Вдруг раздался нудный знакомый голосок:

— Э-э-э… Многие по необразованности и не ведают, что «кандачить» происходит от тунгусского слова «канда», или «кондо», означающее наживку… э-э-э…

И Андрей вытащил и бросил на снег блестящего извивающегося Налима.

— О-о-о! Друг поморский, привет!

— Привет-то привет… — отвечал Налим, в пасти которого нелепо торчал крючок с тугуном. — Да только вот имеется ли у тебя плоскогубый струмент? Губа-то не казённая…

— Обожди, обожди, щас вытащу… Ты, главно, не извивайся так! Маша, держи его… — С силой пошатывая вправо-влево пассатижами, он вытащил из налимьей челюсти крючище с куском тугуна:

— Есть!

— Может, мы его?.. — Маша кивнула на лунку.

— Конечно-конечно… Ещё не хватало… Старых друзей уважать надо… Всё, отпускай!

— Что значит отпускай? — раздался вдруг скрипучий голос.

И Налим, косясь на фляжку и цепляясь хвостом за Машину ногу в новых унтайках с бисером по оленьему камусу, пронудил:

— Как-то неугостительно выходит. Да и, как говорится, старым знакомым есть о чём потолковать…

Пока Андрей, широко открыв рот и сияя глазами, пытался прийти в чувство от такого поворота дела, Маша сказала просто и покладисто:

— Садись с нами ужинать! — и добавила совершенно тоном Любы Байкаловой: — Ну ты что, Андрей, надо же принять человека…

— Да, конечно, садись, друг любезный, гость поморский, кормилец сибирский. Маш, у тебя есть какая-нибудь там… эта, ну, примочка… губу-то надо обработать…

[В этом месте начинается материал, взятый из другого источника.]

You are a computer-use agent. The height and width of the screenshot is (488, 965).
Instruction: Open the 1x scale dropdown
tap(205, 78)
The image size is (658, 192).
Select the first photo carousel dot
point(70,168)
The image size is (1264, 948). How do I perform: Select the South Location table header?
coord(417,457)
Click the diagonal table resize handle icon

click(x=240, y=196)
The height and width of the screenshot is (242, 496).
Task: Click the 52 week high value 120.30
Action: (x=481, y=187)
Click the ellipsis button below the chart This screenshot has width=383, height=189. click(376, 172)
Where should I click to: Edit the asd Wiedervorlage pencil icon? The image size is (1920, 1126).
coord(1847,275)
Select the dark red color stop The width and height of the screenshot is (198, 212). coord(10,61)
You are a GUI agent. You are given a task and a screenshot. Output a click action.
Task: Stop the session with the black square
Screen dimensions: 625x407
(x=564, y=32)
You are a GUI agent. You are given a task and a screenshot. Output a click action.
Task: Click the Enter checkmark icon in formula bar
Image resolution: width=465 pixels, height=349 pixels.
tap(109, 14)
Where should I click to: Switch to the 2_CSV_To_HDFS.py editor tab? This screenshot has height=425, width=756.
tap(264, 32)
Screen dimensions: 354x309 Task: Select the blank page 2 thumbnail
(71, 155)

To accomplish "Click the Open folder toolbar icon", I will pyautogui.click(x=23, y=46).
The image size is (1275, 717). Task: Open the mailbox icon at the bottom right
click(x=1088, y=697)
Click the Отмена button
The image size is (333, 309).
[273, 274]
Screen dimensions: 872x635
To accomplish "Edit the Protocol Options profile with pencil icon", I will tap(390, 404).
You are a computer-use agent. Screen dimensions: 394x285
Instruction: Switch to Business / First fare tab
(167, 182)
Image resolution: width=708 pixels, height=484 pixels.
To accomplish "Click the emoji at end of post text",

— Да губа-то — это ерунда, — успокаивающе и хозяйственно говорил Налим, устраиваясь на чурке и подбирая хвост. — В хорошей компании… и губа рвана — не рана. Нирвана, язви её, хе-хе… Как тут Леща не вспомнить…

Андрей достал из кожаного походного цилиндрика ещё стопку, разлил и произнёс, начиная подлаживаться под налимий стиль:

— Ну, други мои, за такую встречу грех не опружить по кубку… за эту объединяющую…

— Пролубку! Имею в виду лунку. — И Налим солидно выпил стопку, замер, выпятив нижнюю губу с дырой от крючка, и одобрительно поднял брови: — Недурственно весьма.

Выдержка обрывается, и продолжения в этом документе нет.